● Filas proporcionadas
============

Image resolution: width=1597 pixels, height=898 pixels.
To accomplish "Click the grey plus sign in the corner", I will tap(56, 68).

============

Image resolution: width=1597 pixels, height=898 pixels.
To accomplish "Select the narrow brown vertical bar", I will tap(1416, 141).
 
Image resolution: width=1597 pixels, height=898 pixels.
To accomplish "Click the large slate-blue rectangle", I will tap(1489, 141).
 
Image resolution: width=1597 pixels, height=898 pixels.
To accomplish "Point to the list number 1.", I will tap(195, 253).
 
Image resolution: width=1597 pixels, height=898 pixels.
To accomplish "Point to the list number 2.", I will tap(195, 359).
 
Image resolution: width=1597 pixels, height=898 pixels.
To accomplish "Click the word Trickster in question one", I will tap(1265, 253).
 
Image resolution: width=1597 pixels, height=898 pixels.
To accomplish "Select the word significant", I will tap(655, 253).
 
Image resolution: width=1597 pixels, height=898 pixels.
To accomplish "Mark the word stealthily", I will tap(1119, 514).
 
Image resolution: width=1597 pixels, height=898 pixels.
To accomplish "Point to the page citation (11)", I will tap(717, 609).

============

● Consigna dada
Selecciona y copia cada una de las filas de arriba en las que aparece la palabra "will".

● Solución al problema
To accomplish "Click the grey plus sign in the corner", I will tap(56, 68).
To accomplish "Select the narrow brown vertical bar", I will tap(1416, 141).
To accomplish "Click the large slate-blue rectangle", I will tap(1489, 141).
To accomplish "Point to the list number 1.", I will tap(195, 253).
To accomplish "Point to the list number 2.", I will tap(195, 359).
To accomplish "Click the word Trickster in question one", I will tap(1265, 253).
To accomplish "Select the word significant", I will tap(655, 253).
To accomplish "Mark the word stealthily", I will tap(1119, 514).
To accomplish "Point to the page citation (11)", I will tap(717, 609).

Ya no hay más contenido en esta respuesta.